Brief:
Exact reproduction is required for all entries.

Records supplied:
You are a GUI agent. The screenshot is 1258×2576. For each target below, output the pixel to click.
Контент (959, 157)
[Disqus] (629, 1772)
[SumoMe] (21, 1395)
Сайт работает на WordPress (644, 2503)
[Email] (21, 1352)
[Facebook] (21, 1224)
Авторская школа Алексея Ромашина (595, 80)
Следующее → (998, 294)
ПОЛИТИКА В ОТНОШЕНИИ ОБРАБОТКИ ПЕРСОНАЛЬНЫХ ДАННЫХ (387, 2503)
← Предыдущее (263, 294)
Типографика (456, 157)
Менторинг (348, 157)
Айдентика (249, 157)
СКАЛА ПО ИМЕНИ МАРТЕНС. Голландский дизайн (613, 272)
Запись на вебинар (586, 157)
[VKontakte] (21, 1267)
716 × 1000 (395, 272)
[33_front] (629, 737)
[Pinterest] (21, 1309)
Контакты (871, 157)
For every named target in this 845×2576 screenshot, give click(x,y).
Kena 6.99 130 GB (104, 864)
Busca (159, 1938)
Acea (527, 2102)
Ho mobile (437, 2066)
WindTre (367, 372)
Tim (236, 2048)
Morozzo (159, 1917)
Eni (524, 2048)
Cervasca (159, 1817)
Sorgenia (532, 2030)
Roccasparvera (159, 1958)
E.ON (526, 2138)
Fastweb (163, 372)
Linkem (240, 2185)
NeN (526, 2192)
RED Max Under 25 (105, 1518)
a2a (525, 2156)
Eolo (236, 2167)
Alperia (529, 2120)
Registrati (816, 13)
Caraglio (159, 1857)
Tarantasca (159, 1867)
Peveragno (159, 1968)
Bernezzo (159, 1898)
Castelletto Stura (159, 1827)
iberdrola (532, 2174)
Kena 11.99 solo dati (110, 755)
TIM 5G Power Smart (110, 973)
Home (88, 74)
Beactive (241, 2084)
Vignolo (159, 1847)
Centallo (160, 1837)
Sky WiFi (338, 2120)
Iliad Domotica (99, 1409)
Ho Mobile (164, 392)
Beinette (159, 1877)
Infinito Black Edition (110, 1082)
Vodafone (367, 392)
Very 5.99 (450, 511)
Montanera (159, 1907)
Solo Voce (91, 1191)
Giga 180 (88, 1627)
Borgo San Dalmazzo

Task answer:
You are a GUI agent. The screenshot is 1258×2576. For each target below, output the pixel to click.
Контент (959, 157)
[Disqus] (629, 1772)
[SumoMe] (21, 1395)
Сайт работает на WordPress (644, 2503)
[Email] (21, 1352)
[Facebook] (21, 1224)
Авторская школа Алексея Ромашина (595, 80)
Следующее → (998, 294)
ПОЛИТИКА В ОТНОШЕНИИ ОБРАБОТКИ ПЕРСОНАЛЬНЫХ ДАННЫХ (387, 2503)
← Предыдущее (263, 294)
Типографика (456, 157)
Менторинг (348, 157)
Айдентика (249, 157)
СКАЛА ПО ИМЕНИ МАРТЕНС. Голландский дизайн (613, 272)
Запись на вебинар (586, 157)
[VKontakte] (21, 1267)
716 × 1000 (395, 272)
[33_front] (629, 737)
[Pinterest] (21, 1309)
Контакты (871, 157)
For every named target in this 845×2576 screenshot, give click(x,y).
Kena 6.99 130 GB (104, 864)
Busca (159, 1938)
Acea (527, 2102)
Ho mobile (437, 2066)
WindTre (367, 372)
Tim (236, 2048)
Morozzo (159, 1917)
Eni (524, 2048)
Cervasca (159, 1817)
Sorgenia (532, 2030)
Roccasparvera (159, 1958)
E.ON (526, 2138)
Fastweb (163, 372)
Linkem (240, 2185)
NeN (526, 2192)
RED Max Under 25 (105, 1518)
a2a (525, 2156)
Eolo (236, 2167)
Alperia (529, 2120)
Registrati (816, 13)
Caraglio (159, 1857)
Tarantasca (159, 1867)
Peveragno (159, 1968)
Bernezzo (159, 1898)
Castelletto Stura (159, 1827)
iberdrola (532, 2174)
Kena 11.99 solo dati (110, 755)
TIM 5G Power Smart (110, 973)
Home (88, 74)
Beactive (241, 2084)
Vignolo (159, 1847)
Centallo (160, 1837)
Sky WiFi (338, 2120)
Iliad Domotica (99, 1409)
Ho Mobile (164, 392)
Beinette (159, 1877)
Infinito Black Edition (110, 1082)
Vodafone (367, 392)
Very 5.99 (450, 511)
Montanera (159, 1907)
Solo Voce (91, 1191)
Giga 180 (88, 1627)
Borgo San Dalmazzo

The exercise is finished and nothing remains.